§ **What is expected**
Find each line below containing the word "with" and copy it.

[[ Information given open ]]

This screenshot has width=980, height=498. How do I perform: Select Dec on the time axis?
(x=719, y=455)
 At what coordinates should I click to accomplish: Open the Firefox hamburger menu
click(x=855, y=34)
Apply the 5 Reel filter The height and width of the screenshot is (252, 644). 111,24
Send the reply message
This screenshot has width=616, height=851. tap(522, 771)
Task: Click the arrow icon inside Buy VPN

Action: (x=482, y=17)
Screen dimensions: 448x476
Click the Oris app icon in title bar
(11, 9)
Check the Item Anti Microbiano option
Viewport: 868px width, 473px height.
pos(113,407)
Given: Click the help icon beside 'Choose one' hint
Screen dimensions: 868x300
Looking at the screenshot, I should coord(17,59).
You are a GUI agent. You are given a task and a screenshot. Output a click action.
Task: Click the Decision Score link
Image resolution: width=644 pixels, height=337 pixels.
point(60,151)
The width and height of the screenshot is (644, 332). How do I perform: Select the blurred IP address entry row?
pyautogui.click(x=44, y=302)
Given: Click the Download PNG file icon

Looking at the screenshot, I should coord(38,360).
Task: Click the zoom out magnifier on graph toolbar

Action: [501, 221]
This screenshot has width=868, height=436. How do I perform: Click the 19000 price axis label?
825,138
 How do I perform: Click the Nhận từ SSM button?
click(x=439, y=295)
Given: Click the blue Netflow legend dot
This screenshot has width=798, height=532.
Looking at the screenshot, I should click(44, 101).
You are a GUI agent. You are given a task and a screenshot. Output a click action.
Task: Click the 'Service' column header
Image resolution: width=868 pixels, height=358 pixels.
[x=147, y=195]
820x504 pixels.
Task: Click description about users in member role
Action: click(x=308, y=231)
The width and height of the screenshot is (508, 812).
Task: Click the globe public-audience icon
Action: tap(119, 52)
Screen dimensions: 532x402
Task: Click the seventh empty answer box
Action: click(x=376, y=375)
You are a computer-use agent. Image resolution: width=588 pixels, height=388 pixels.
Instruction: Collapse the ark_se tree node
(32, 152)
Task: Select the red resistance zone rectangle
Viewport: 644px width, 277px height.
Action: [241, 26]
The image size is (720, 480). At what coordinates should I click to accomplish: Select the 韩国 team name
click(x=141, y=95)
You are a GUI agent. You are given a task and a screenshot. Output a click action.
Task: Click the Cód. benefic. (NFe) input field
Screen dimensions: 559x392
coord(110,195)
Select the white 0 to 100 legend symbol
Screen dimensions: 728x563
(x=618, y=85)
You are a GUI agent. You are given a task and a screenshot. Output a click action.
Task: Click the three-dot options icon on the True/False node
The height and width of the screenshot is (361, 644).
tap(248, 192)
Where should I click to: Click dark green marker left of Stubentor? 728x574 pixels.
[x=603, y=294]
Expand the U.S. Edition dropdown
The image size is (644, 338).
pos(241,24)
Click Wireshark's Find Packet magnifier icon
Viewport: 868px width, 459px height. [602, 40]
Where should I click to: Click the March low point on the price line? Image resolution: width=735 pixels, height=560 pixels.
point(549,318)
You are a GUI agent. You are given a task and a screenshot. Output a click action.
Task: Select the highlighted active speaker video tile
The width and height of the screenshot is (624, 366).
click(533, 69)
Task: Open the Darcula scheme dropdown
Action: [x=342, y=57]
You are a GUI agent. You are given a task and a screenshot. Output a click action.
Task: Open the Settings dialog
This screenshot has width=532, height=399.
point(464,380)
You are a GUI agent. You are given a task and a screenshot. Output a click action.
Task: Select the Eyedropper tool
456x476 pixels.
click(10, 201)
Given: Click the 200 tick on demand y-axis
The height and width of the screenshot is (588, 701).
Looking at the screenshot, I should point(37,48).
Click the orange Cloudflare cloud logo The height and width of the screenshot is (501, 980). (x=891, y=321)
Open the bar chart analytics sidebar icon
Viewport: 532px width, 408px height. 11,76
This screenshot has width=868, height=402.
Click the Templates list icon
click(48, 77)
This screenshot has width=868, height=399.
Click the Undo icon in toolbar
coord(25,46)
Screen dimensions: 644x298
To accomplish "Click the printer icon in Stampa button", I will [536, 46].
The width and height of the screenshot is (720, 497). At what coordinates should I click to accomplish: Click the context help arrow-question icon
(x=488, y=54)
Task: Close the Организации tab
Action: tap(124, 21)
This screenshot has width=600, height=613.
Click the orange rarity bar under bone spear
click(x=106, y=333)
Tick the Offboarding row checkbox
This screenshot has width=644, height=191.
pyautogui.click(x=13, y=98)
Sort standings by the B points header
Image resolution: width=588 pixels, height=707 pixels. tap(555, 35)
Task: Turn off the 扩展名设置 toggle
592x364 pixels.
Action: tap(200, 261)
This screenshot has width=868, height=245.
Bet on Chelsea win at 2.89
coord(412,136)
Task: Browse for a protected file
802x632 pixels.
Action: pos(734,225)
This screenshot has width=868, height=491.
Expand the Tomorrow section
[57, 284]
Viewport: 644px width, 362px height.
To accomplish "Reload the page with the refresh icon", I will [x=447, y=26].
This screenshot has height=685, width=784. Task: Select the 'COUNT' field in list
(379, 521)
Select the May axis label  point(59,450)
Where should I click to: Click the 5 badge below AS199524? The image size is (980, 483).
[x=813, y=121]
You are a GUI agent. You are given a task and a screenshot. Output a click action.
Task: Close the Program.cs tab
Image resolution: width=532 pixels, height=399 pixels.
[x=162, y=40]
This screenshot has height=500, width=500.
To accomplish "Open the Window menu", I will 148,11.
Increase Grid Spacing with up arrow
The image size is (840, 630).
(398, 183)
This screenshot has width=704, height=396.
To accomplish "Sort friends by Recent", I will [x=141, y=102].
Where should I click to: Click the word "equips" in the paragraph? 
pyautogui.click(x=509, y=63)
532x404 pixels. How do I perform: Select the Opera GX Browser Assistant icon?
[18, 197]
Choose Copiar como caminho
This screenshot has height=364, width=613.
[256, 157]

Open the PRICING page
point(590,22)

[[ Information given closed ]]

§ **Exercise response**
To accomplish "Reload the page with the refresh icon", I will [x=447, y=26].
Increase Grid Spacing with up arrow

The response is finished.